Et pourtant, sous cette carcasse éprouvée, que de signes d’espérance ! Accablé par la crise financière ou morale, prisonnier de ses chaînes que le vieil homme ne cesse de resserrer de jour en jour, l’homme le plus défiguré reste capable de vibrer et de témoigner de la lumière qui l’habite au plus profond de lui-même. Face au déferlement actuel qui oppresse, menace la dignité de l’homme, le réduit bien souvent à poser tant d’actes « inhumains », percent de puissants signes de sa dignité. Qu’il se rebelle contre l’injustice, qu’il refuse le politiquement correct, nous trouvons, toujours dans notre presse quotidienne, maints signes de cette humanité profondément ancrée en chaque homme. Ces signes, parfois isolés, souvent épars, n’en sont pas moins, comme des traits de lumière et d’espérance qu’il nous faut accompagner. Car là est bien le problème. Face au rouleau compresseur du politiquement correct, ces manifestations de la grandeur de l’homme font souvent l’effet d’une simple fusée de détresse lancée dans la nuit épaisse et le brouillard entretenu savamment par quelques groupes puissants ou simplement bruyants. La question du “mariage homosexuel” est assez révélatrice. Celle du gender tout autant. Nos contemporains sentent bien que quelque chose ne va pas. Mais dans l’ambiance relativiste moderne comment peuvent-ils se positionner?

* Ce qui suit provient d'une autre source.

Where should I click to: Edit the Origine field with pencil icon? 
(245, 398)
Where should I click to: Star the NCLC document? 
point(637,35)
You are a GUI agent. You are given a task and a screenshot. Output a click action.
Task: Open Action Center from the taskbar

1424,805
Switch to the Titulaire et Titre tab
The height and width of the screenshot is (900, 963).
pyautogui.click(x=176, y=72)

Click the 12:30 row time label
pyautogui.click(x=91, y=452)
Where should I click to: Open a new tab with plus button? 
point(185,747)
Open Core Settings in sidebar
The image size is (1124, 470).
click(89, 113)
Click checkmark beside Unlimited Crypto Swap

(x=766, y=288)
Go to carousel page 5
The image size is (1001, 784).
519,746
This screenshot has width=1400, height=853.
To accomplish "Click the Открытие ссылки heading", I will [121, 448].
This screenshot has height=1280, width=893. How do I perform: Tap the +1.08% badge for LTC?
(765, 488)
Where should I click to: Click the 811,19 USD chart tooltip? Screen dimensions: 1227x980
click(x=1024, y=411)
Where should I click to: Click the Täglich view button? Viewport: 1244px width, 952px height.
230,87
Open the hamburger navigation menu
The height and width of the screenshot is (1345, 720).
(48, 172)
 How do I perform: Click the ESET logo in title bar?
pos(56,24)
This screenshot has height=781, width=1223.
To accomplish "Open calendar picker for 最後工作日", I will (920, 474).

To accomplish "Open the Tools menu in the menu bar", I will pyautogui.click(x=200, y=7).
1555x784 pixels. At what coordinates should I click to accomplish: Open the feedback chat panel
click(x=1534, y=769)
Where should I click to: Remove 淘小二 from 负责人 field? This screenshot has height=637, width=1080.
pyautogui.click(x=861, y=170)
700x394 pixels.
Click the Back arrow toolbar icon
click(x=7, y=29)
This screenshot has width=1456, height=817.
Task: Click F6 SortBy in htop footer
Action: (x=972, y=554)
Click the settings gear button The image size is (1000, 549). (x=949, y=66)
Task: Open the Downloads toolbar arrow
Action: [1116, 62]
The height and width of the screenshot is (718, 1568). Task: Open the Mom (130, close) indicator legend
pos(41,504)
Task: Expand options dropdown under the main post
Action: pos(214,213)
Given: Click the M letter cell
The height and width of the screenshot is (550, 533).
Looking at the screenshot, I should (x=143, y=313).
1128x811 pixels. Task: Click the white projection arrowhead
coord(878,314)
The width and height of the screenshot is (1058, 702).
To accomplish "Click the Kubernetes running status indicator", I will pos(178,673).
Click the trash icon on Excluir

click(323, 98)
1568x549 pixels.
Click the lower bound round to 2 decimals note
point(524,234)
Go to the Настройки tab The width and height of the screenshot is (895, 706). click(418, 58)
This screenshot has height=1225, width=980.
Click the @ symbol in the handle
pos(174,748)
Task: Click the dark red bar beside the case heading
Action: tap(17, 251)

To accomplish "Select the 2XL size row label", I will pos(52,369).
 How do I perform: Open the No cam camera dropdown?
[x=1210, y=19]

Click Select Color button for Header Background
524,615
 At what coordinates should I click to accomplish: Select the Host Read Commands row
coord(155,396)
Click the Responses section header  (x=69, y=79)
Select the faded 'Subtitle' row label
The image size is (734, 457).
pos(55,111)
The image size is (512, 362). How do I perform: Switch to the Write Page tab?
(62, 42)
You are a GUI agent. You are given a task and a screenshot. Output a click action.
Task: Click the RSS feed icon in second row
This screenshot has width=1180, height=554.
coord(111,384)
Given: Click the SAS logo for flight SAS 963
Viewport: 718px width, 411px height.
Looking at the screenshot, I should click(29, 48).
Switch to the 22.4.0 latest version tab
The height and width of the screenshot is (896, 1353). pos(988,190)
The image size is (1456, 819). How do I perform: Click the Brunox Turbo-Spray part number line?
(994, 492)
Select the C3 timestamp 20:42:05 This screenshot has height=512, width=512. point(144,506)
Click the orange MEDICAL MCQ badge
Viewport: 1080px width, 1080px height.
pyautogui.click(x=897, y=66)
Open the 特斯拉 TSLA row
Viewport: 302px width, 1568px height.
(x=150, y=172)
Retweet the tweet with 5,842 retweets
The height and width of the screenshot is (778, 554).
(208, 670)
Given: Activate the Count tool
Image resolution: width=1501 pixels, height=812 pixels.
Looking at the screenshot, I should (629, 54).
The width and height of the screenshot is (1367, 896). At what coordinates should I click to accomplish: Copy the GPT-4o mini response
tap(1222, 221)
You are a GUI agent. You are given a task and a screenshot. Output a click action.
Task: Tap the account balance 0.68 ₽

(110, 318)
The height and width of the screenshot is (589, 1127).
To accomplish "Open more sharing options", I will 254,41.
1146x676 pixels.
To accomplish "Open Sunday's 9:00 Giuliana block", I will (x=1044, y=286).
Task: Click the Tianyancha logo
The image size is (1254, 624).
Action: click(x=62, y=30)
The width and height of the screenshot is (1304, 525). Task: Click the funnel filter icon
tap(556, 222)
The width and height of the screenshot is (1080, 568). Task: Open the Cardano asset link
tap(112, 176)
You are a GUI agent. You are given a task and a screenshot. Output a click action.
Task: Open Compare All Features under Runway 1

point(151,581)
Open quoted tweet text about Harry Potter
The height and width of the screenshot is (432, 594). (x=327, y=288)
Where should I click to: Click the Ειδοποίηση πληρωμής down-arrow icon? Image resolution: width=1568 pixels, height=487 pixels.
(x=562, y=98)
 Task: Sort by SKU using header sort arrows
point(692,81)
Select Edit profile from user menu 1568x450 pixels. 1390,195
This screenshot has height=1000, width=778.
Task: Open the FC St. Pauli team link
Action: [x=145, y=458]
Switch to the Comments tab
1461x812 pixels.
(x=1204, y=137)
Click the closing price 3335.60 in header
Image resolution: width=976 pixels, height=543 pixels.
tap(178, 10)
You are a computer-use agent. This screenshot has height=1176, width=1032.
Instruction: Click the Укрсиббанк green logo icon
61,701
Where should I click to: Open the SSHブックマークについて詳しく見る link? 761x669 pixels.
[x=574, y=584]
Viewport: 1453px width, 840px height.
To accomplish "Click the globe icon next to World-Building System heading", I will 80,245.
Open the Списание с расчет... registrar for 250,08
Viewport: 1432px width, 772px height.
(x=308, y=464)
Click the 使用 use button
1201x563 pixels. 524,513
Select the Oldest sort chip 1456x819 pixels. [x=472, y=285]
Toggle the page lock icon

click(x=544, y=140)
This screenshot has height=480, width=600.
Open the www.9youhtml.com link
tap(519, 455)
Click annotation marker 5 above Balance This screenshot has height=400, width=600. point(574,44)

Le fondement de toute réflexion est là. Il faut rendre l’homme à l’homme. Toutes les propositions électorales, toutes les réformes que peuvent souhaiter les chrétiens se résument à cela. Restaurer la dignité de l’homme. Tel est le crible ultime et unique auquel le chrétien passera tout programme électoral. C’est la clef de lecture qui inclut la finalité propre de l’Homme, la béatitude Aucun chrétien ne pourra jamais être séduit par d’autres critères sans renier le Christ.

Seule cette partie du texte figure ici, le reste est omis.